Колька Камыш присел на скамейку, положил рядом с собой учебник по литературе и тоскливо проговорил:
— Учись — не учись, а ходу нет мне. Алексей Константинович характеристику не дает, батька в лесную школу не пускает. Заладили оба: поработай в колхозе, а там видно будет. А что мне колхоз? Я самостоятельной жизни хочу. Чтобы сколько ни получил — всё мое. А в колхозе всё больше хлеб да хлеб. Ссыпай в одну клеть. Думаю, может, и не стоит экзамены держать, семилетку кончать?

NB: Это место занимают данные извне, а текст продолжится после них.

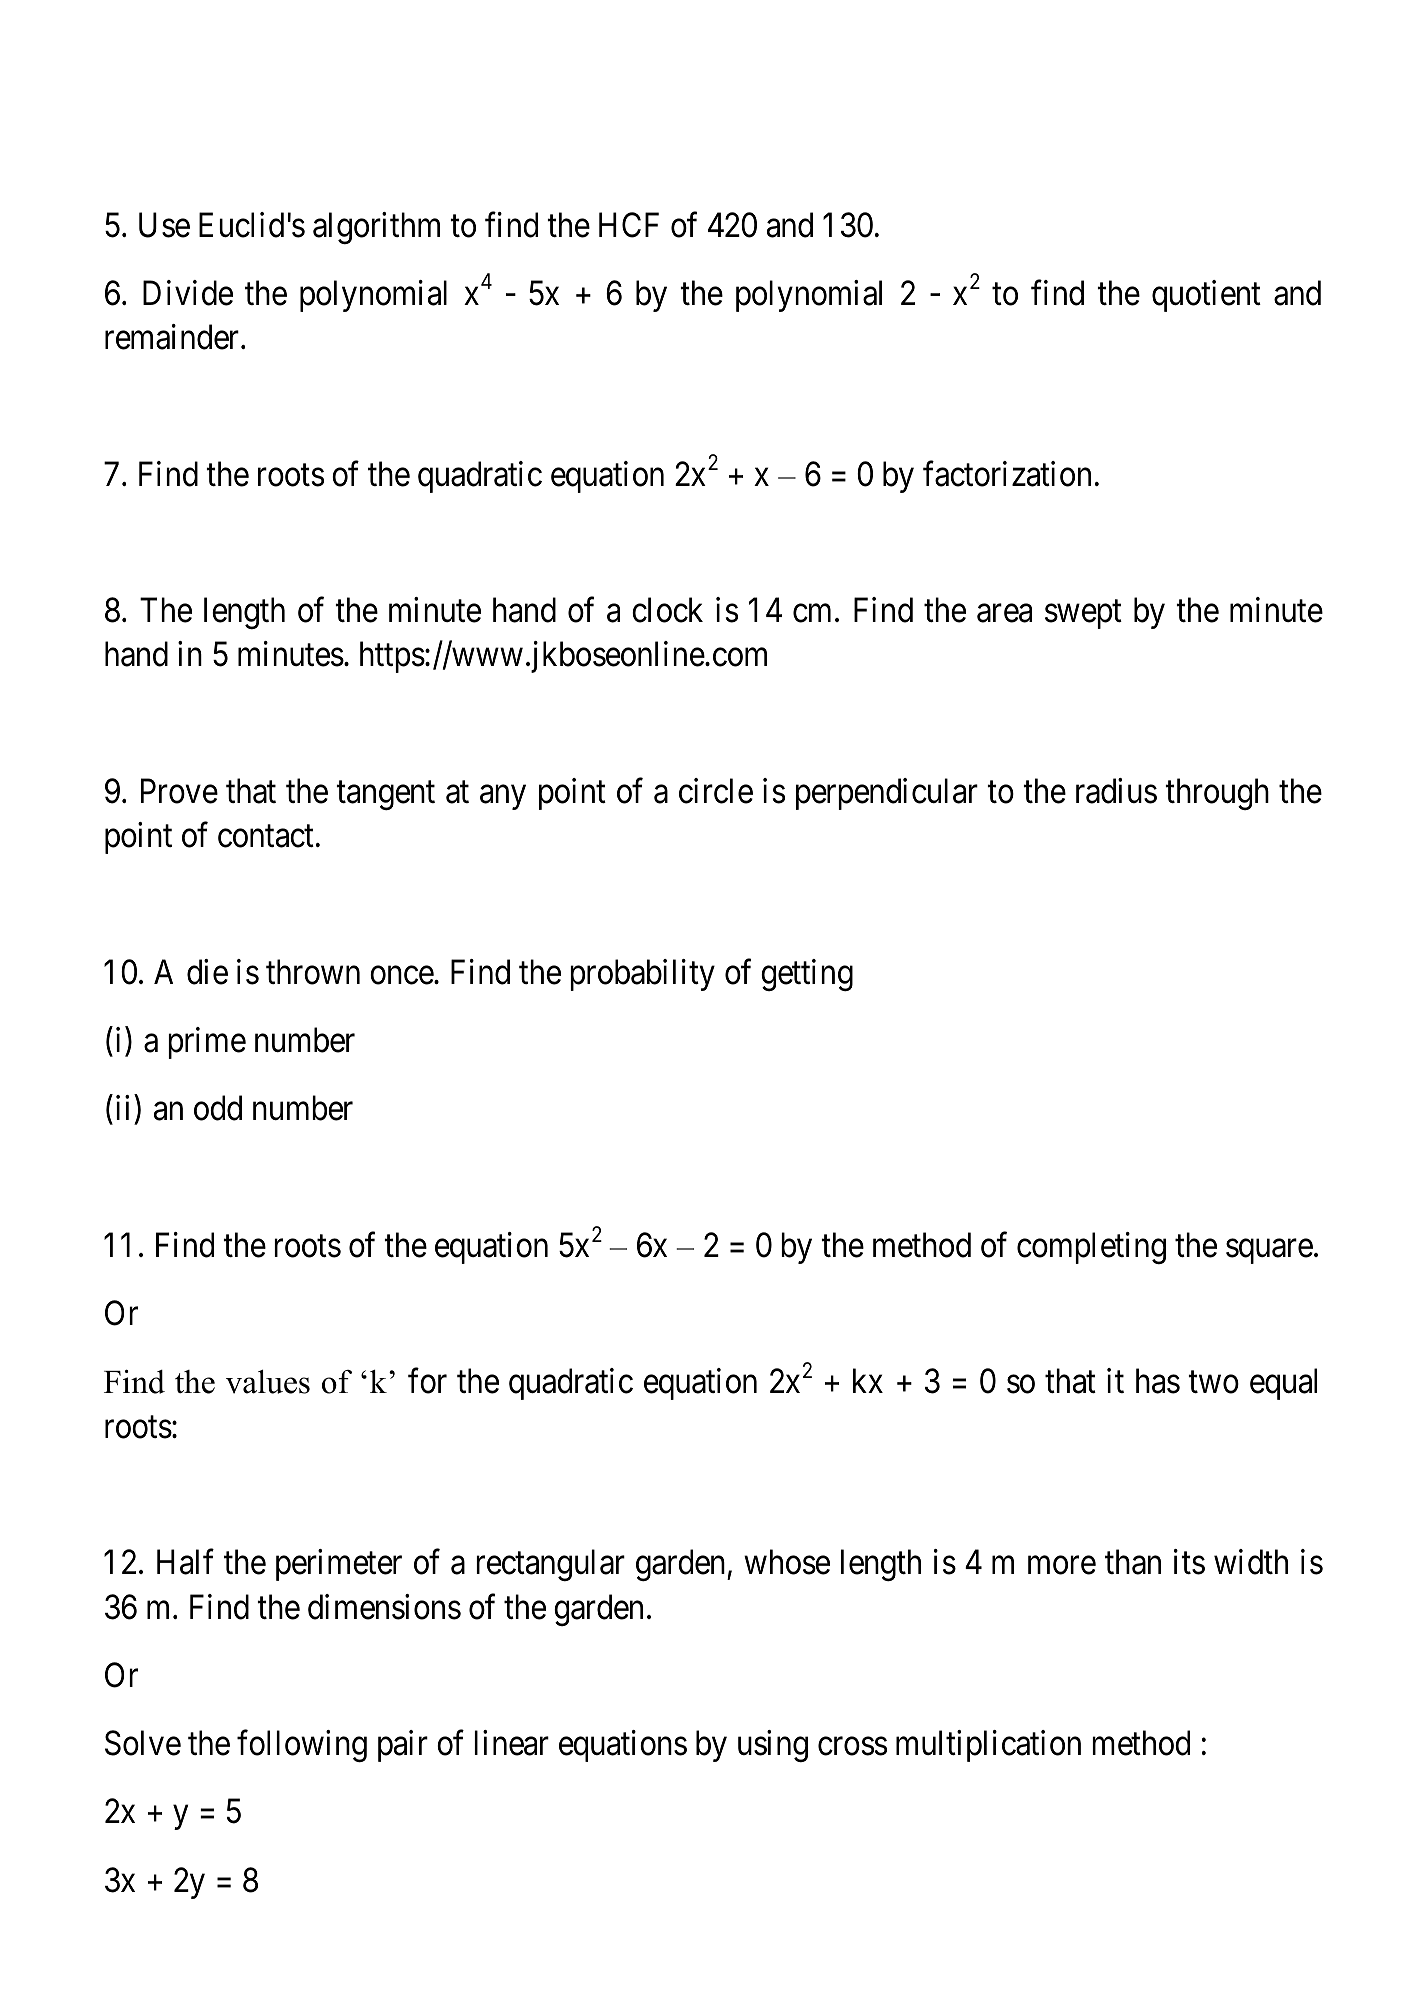 The width and height of the screenshot is (1425, 2015). Describe the element at coordinates (1091, 1248) in the screenshot. I see `completing` at that location.
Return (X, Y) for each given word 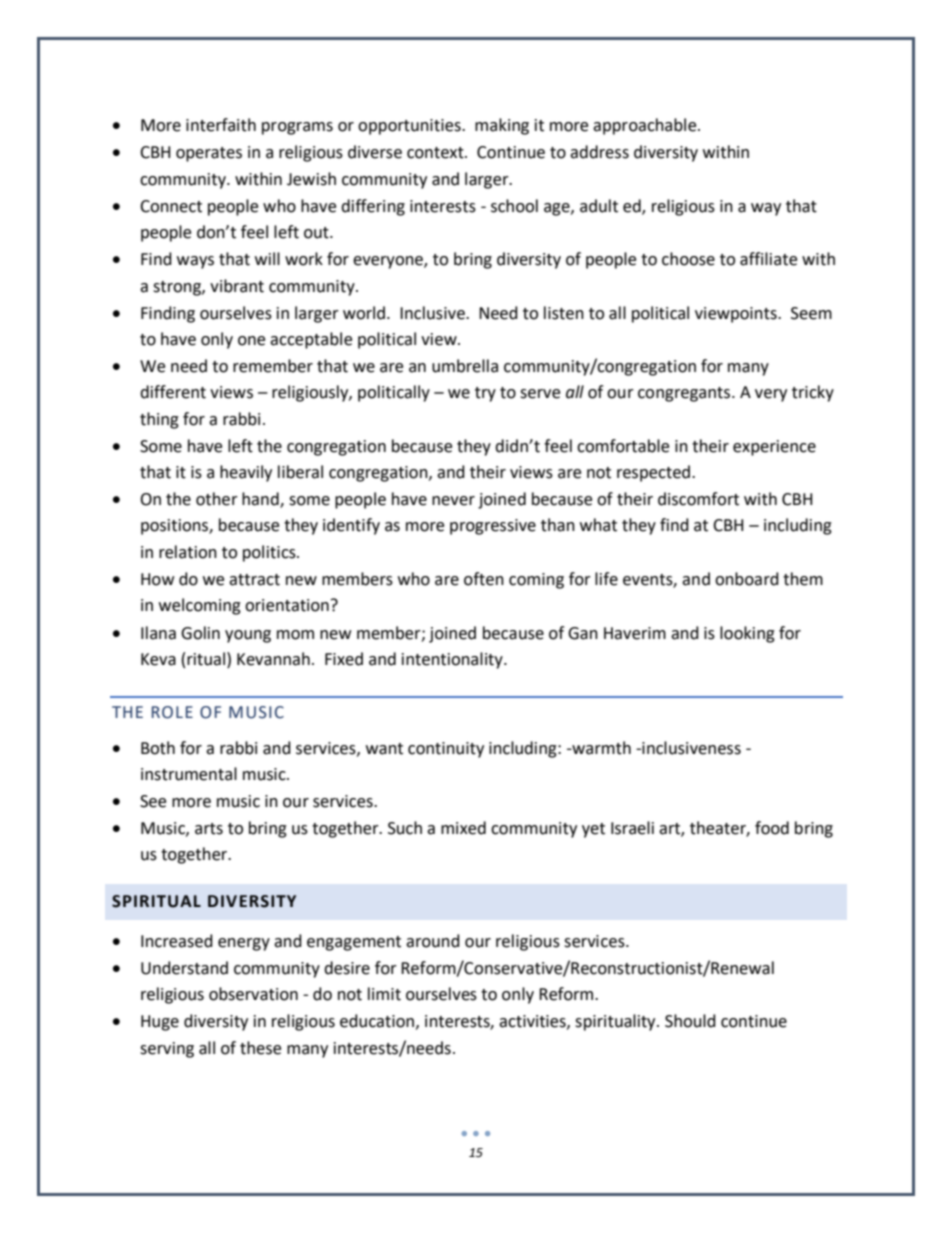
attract (254, 580)
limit (384, 994)
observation (253, 994)
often (484, 579)
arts (209, 829)
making (502, 126)
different (173, 392)
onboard (747, 579)
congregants (685, 394)
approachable (646, 126)
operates (209, 154)
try (485, 394)
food (772, 828)
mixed (463, 828)
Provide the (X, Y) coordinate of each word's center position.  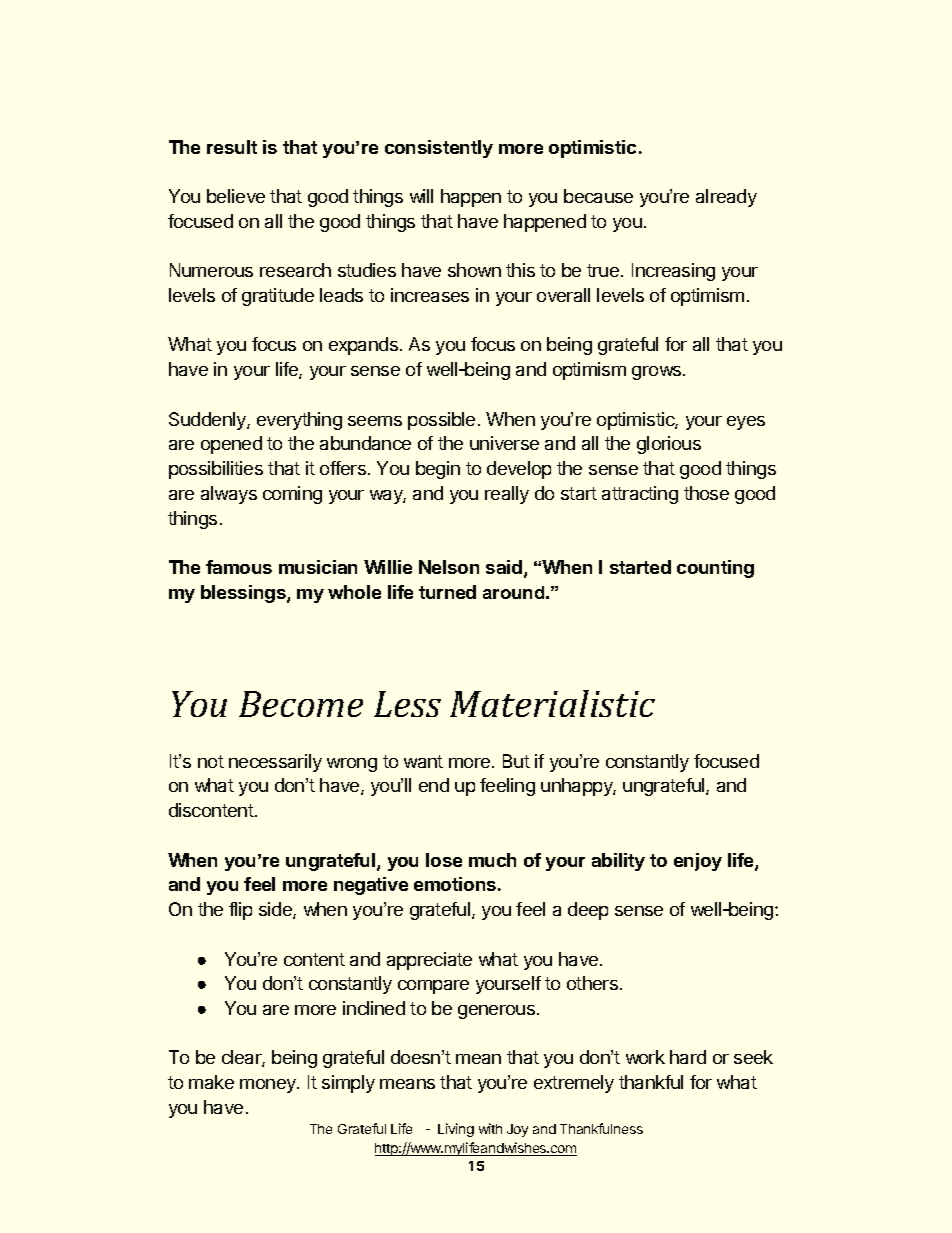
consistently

— Попробуй только, — пригрозила Оленька. — Весь класс хочешь подвести?
— Ну, вот разве чтобы не подвести, — тяжело вздохнул Камыш и неожиданно проговорил с завистью и удивлением: — А ты хитрая, ох и хитрая!
— Почему ты так думаешь?
— Меня не обманешь. Теперь понятно, почему домой вернулась. Мать в тюрьме, а дома ты сама себе хозяйка.
— Ты что, с неба свалился? — рассмеялась Оленька. — Ее давно выпустили!
— Это до суда выпустили, а по суду опять посадят. Юшке, говорят, лет десять дадут, а матери твоей тоже достанется…
— Врешь ты! — закричала Оленька. — Врешь!
— Сегодня и суд! Ты что же, иль не знаешь? Вся Шереметевка в район уехала. Полный грузовик. Матку мою и ту в свидетели вызвали, только она правду не скажет. Боится, — статью дадут. А Алексей Константинович вроде как против прокурора выступать будет… Только что не поможет. Не меньше пяти годов твоя мать получит!
Оленька бросилась из сада на улицу. Ей навстречу бежала Катя.
— Оленька, тебе телеграмма!
— Катя, это верно? Маму судят?
— Бабушка сегодня вечером приезжает.
— Маму в тюрьму посадят! Я пойду в суд. Я хочу видеть маму.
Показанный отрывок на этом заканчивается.